Could the combination of Rubio’s ethnicity and his support for immigration reform yield the gains Republicans need? Not likely, if the GOP plans on winning from those gains alone. The president won by nearly 4 points last November and, according to the exit polls, Latinos represented just 10 percent of the electorate. Gaining a net-4 points out of 10 percent of the electorate is extremely difficult—it would require the Republicans to gain 20 points among Latino voters, if all other groups are held constant. In other words, it would require the GOP to draw a higher percentage of the Latino vote than ever before. Worse still, the Electoral College reduces the significance of Latino voters, who are concentrated in uncompetitive states and play a negligible role in Pennsylvania, Virginia, Ohio, and the other Midwestern battlegrounds. Even in states where Latinos play a more significant role, like Colorado, Obama’s margins of victory were too great for Republican to expect that gains among Hispanics would flip the state red.

Republicans have been comforting themselves that they ought to be able to get back to the performance among Latinos of their last president, George W. Bush. But that’s not enough any more. As Cohn puts it:

In fact, Rubio’s appeal risks trapping the GOP within the coffin of the Bush coalition at a time when they need to figure out how to break out of it.
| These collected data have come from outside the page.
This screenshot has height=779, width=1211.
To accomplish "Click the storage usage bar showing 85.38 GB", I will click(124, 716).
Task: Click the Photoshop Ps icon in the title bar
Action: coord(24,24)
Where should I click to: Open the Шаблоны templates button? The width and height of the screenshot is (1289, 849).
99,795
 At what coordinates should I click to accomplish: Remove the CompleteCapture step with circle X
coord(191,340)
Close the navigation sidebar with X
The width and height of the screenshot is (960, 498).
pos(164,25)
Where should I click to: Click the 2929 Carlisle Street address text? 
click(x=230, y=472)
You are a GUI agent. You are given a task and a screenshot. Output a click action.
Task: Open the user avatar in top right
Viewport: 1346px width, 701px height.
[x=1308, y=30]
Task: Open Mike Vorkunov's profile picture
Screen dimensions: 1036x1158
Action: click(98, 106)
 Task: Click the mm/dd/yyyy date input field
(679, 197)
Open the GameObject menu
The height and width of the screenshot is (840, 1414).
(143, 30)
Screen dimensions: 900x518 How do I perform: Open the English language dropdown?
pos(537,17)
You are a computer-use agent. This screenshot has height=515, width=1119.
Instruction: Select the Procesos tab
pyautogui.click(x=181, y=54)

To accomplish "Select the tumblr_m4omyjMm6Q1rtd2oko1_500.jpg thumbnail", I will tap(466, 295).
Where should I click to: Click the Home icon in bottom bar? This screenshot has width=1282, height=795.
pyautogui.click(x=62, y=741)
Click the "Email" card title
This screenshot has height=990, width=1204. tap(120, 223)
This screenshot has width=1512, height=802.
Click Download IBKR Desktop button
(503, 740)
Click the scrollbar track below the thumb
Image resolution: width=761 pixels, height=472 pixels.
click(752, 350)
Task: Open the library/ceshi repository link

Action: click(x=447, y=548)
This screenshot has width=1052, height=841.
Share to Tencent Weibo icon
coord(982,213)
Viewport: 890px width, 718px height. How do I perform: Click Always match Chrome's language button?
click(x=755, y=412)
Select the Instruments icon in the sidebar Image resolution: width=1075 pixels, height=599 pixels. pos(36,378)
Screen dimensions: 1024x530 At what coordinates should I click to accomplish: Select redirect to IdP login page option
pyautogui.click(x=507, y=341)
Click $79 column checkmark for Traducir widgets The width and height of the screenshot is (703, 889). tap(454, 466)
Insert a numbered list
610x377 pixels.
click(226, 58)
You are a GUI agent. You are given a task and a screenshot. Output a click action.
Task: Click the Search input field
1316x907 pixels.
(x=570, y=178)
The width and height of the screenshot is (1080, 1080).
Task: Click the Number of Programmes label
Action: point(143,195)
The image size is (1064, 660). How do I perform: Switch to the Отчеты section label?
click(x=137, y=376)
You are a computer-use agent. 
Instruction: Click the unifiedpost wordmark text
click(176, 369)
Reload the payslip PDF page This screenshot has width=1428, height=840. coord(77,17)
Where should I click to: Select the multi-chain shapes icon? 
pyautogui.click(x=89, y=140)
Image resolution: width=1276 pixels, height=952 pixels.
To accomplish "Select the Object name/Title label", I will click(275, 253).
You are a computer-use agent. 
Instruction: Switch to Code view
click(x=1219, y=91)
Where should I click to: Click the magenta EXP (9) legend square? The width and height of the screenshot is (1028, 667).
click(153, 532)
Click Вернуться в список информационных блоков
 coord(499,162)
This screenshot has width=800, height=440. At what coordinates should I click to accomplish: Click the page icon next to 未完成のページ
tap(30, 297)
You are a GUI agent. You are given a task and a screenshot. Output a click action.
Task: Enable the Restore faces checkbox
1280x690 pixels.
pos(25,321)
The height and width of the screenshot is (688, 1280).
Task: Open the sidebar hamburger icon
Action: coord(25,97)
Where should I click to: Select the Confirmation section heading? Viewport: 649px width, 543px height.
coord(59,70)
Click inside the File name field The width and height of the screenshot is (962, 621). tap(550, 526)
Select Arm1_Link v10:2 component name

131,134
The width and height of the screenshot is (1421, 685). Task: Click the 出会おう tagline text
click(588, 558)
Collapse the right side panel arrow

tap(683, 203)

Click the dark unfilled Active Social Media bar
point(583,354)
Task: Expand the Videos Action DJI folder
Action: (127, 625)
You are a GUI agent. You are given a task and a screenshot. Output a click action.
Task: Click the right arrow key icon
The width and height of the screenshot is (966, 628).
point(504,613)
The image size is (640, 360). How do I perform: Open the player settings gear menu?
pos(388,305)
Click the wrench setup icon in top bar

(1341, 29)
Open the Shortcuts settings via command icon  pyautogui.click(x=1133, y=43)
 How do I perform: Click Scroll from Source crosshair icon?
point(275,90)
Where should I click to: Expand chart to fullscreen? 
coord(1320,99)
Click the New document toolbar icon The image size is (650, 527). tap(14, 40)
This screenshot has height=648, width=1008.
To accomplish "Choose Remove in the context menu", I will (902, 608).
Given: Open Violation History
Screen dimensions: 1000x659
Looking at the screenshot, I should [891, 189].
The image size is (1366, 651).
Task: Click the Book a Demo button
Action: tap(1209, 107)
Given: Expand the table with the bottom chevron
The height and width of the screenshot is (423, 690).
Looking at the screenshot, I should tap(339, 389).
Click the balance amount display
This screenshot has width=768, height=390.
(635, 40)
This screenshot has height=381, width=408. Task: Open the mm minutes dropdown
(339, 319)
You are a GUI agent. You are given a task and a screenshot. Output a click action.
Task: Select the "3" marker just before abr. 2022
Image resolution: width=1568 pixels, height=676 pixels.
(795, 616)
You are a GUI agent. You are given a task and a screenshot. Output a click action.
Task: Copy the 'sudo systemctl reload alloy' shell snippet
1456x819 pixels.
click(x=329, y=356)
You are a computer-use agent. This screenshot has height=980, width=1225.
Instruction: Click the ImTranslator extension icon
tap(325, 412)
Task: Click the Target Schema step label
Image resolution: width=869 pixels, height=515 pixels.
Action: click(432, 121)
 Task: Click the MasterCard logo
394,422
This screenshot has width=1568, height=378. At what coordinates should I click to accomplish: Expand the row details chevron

The idea of putting together a majority by solidifying the GOP’s white conservative “base” and pulling votes from a few swing voter categories (e.g., Latinos, married women) via strategic policy initiatives was at the very heart of Karl Rove’s strategy for W., which collapsed amidst large-scale defections during Bush’s second term. It would be harder than ever today, particularly if its vehicle is someone like Rubio, who is only a super-star to his fellow hard-core conservatives, desperate for any electoral strategy other than a basic reevaluation of GOP ideology.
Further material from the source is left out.